▶ Work instructions
Format the items starting at the line that contains "Where should I" and ending at the line that contains "Looking at the screenshot, I should [x=248, y=69]." as a two-column CSV with the columns item_text and answer. Put each item's text and its answer in one quoted field each, with line breaks replaced by spaces.

[Stored data entries]
'''
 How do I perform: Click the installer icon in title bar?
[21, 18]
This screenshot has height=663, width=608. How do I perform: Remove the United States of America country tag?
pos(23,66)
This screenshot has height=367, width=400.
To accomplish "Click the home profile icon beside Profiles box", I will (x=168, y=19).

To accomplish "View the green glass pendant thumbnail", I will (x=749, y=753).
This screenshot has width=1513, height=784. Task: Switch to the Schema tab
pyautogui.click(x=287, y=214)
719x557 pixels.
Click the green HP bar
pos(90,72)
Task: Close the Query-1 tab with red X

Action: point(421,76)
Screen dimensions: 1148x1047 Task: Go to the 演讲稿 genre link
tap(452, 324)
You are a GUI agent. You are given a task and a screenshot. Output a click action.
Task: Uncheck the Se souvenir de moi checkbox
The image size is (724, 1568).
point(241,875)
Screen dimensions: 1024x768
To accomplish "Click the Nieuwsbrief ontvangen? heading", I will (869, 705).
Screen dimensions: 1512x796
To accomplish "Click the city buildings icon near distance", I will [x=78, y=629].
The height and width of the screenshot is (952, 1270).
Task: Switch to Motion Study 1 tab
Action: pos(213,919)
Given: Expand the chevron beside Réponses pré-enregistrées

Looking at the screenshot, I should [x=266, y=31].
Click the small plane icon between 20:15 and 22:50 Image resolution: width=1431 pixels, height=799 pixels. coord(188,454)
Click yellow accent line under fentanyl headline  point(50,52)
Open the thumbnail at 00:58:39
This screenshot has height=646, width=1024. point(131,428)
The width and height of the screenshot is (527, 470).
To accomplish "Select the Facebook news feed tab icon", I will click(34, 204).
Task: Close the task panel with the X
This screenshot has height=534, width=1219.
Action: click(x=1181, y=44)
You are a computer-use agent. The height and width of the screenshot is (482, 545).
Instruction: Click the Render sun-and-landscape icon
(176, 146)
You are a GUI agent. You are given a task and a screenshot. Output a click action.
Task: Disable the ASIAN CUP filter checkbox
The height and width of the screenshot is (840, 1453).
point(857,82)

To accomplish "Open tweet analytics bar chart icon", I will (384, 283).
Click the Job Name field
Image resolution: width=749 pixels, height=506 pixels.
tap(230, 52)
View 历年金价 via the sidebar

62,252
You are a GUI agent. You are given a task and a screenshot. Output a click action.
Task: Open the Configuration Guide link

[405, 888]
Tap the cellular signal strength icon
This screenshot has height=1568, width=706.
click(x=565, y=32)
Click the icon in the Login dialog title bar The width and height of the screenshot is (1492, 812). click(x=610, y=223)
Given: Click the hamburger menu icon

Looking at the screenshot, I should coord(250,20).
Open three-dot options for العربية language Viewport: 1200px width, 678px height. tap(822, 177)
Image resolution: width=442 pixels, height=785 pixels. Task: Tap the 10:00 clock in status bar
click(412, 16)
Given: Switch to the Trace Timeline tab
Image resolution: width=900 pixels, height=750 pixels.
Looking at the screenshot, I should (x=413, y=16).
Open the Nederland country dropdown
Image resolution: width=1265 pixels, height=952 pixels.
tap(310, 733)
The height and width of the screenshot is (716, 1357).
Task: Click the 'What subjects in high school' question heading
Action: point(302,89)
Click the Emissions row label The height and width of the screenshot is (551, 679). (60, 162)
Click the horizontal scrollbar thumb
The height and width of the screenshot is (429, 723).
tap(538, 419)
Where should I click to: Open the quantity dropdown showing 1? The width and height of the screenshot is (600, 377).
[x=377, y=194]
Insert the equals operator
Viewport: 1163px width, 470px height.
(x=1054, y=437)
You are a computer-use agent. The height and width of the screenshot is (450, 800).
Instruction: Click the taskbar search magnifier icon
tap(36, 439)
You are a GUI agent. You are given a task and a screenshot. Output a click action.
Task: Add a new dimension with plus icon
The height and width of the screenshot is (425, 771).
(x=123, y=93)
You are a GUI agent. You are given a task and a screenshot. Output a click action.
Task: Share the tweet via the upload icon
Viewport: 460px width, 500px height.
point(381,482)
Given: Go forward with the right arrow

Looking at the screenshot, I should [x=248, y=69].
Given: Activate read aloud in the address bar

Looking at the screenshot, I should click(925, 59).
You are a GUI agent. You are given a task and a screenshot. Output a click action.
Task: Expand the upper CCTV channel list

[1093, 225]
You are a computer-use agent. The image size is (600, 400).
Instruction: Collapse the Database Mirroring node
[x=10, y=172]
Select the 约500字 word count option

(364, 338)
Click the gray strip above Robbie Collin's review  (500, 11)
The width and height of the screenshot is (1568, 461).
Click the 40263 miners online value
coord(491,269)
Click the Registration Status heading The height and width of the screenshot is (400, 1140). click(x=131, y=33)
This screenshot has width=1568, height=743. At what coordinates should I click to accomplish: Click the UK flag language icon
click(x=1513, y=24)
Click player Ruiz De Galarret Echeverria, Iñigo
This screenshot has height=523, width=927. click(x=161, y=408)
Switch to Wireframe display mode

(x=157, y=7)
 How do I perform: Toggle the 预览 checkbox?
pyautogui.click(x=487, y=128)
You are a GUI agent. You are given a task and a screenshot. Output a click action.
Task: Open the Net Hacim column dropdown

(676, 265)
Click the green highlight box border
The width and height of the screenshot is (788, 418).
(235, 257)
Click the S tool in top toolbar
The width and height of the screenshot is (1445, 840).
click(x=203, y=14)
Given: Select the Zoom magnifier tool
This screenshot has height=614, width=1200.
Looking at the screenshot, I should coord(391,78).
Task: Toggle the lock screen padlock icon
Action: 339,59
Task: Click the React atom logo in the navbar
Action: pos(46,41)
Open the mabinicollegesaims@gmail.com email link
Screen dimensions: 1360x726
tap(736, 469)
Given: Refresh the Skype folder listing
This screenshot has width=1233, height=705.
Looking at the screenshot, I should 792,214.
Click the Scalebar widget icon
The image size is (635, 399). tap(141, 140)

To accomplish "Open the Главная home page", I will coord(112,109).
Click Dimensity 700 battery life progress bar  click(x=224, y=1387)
'''
▶ Response to the exercise
item_text,answer
"Where should I click to: Open the quantity dropdown showing 1? The width and height of the screenshot is (600, 377).","[x=377, y=194]"
"Insert the equals operator Viewport: 1163px width, 470px height.","(x=1054, y=437)"
"You are a computer-use agent. The height and width of the screenshot is (450, 800). Instruction: Click the taskbar search magnifier icon","tap(36, 439)"
"You are a GUI agent. You are given a task and a screenshot. Output a click action. Task: Add a new dimension with plus icon The height and width of the screenshot is (425, 771).","(x=123, y=93)"
"You are a GUI agent. You are given a task and a screenshot. Output a click action. Task: Share the tweet via the upload icon Viewport: 460px width, 500px height.","point(381,482)"
"Given: Go forward with the right arrow","Looking at the screenshot, I should [x=248, y=69]."